**Collected data:**

::::::

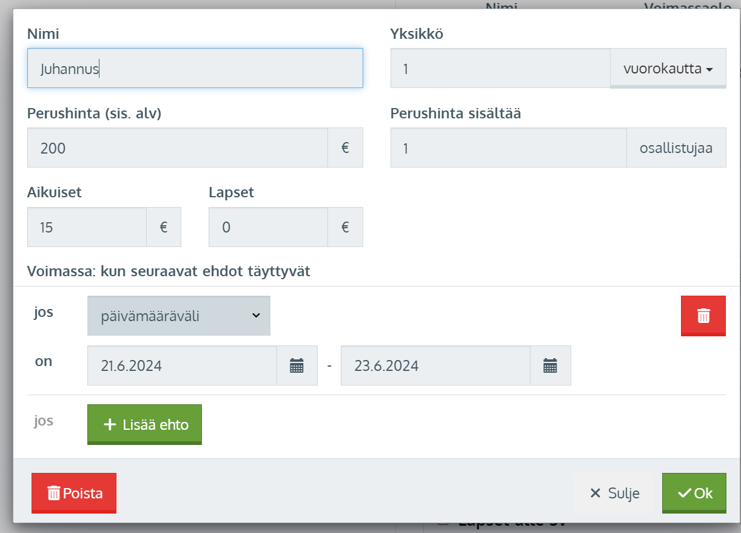
Task: Add a new condition with Lisää ehto
Action: pyautogui.click(x=145, y=424)
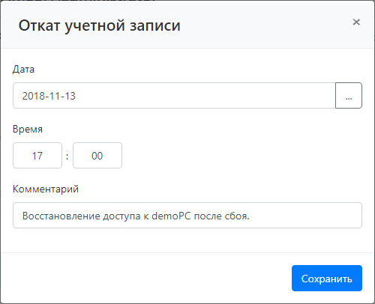Viewport: 375px width, 304px height.
Task: Click the year 2018 in date field
Action: (32, 96)
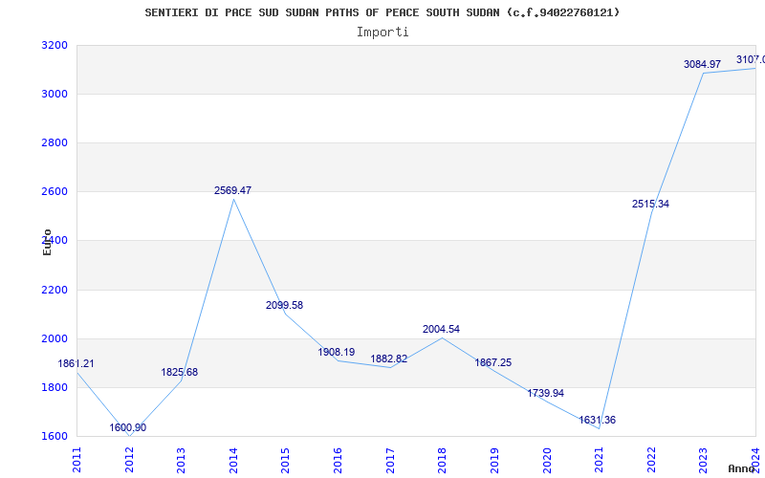Select the 2515.34 value label
Viewport: 765px width, 478px height.
(650, 205)
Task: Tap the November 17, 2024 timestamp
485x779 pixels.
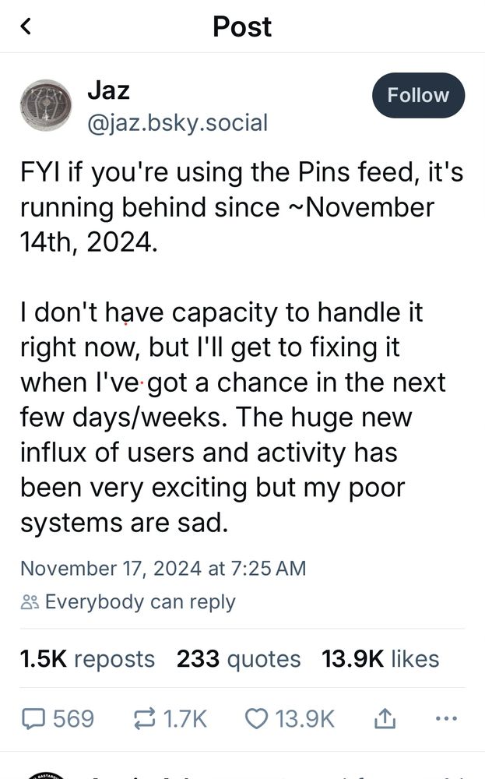Action: pos(163,569)
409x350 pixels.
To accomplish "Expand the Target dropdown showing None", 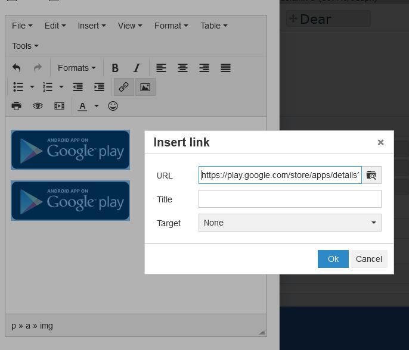I will (x=290, y=223).
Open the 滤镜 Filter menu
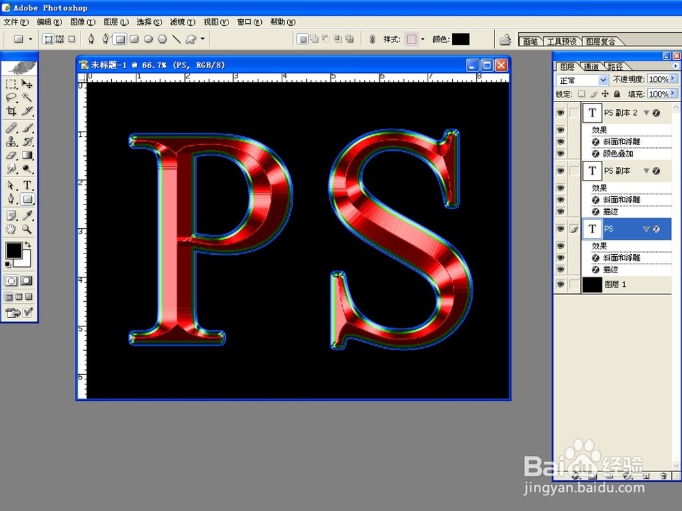Viewport: 682px width, 511px height. tap(182, 21)
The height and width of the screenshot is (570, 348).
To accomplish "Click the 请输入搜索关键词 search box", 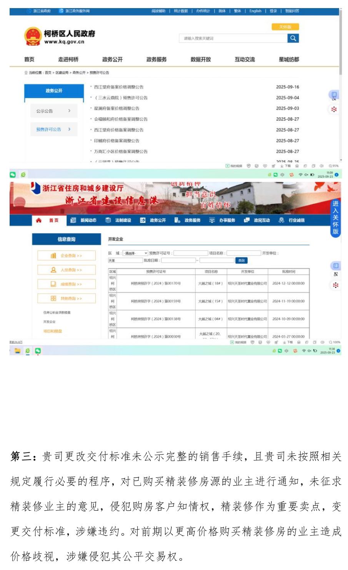I will (233, 38).
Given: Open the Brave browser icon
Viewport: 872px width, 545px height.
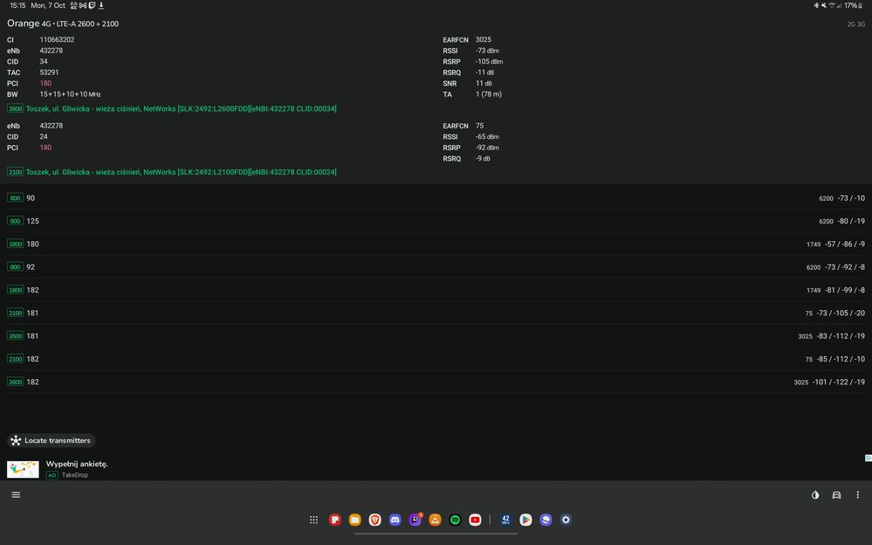Looking at the screenshot, I should click(374, 520).
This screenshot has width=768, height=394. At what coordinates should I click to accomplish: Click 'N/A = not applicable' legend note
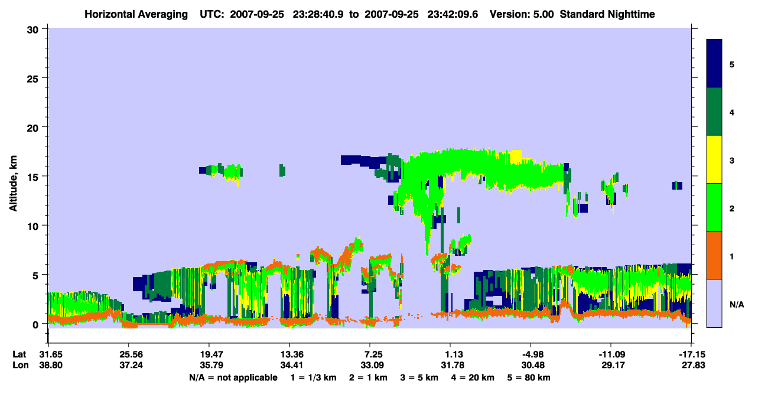coord(233,377)
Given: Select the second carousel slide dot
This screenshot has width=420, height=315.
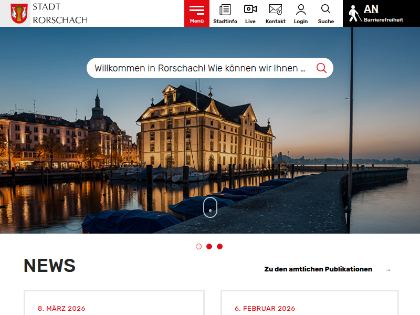Looking at the screenshot, I should point(209,246).
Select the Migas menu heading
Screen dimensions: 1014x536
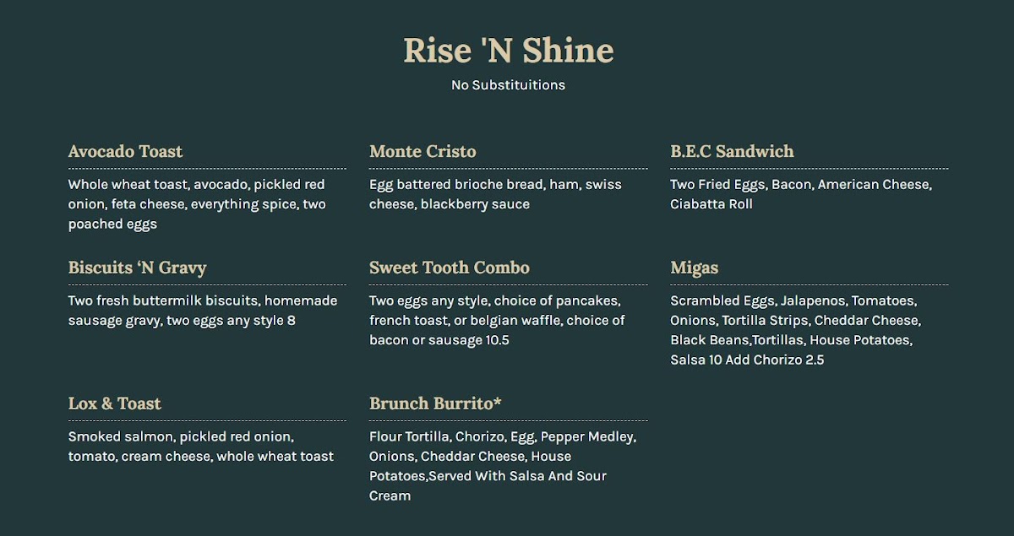[694, 268]
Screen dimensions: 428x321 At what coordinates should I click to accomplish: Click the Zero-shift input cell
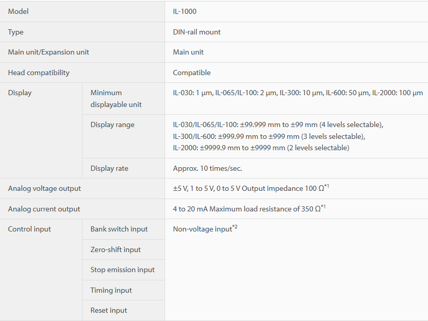(x=123, y=249)
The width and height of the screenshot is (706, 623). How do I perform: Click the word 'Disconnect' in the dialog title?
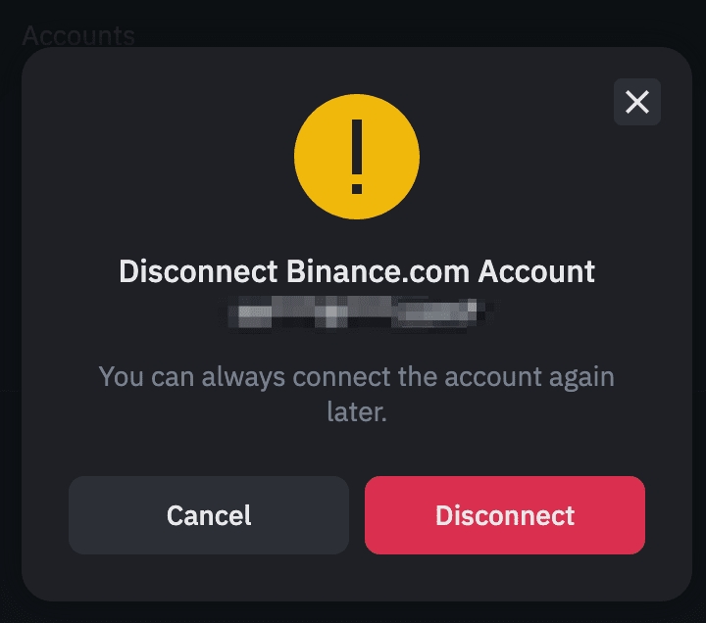pyautogui.click(x=198, y=270)
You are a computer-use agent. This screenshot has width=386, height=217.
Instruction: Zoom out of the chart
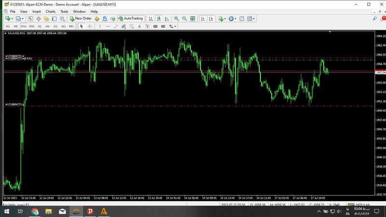tap(184, 18)
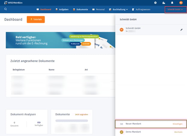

::::::

Omitting all pictures, retype exactly the lines from the line containing "Viewport: 872px width, 545px height." down to the last line above, both ends included.

**PROBLEM SOLUTION:**
Viewport: 872px width, 545px height.
Looking at the screenshot, I should click(374, 520).
This screenshot has width=768, height=394. At what coordinates should I click to accomplish: Click 'N/A = not applicable' legend note
coord(233,377)
Given: Select the second carousel slide dot
This screenshot has width=420, height=315.
Looking at the screenshot, I should point(209,246).
Select the Migas menu heading
Screen dimensions: 1014x536
[694, 268]
Screen dimensions: 428x321 At what coordinates should I click to accomplish: Click the Zero-shift input cell
(x=123, y=249)
The width and height of the screenshot is (706, 623). How do I perform: Click the word 'Disconnect' in the dialog title?
pyautogui.click(x=198, y=270)
You are a computer-use agent. This screenshot has width=386, height=217.
Instruction: Zoom out of the chart
tap(184, 18)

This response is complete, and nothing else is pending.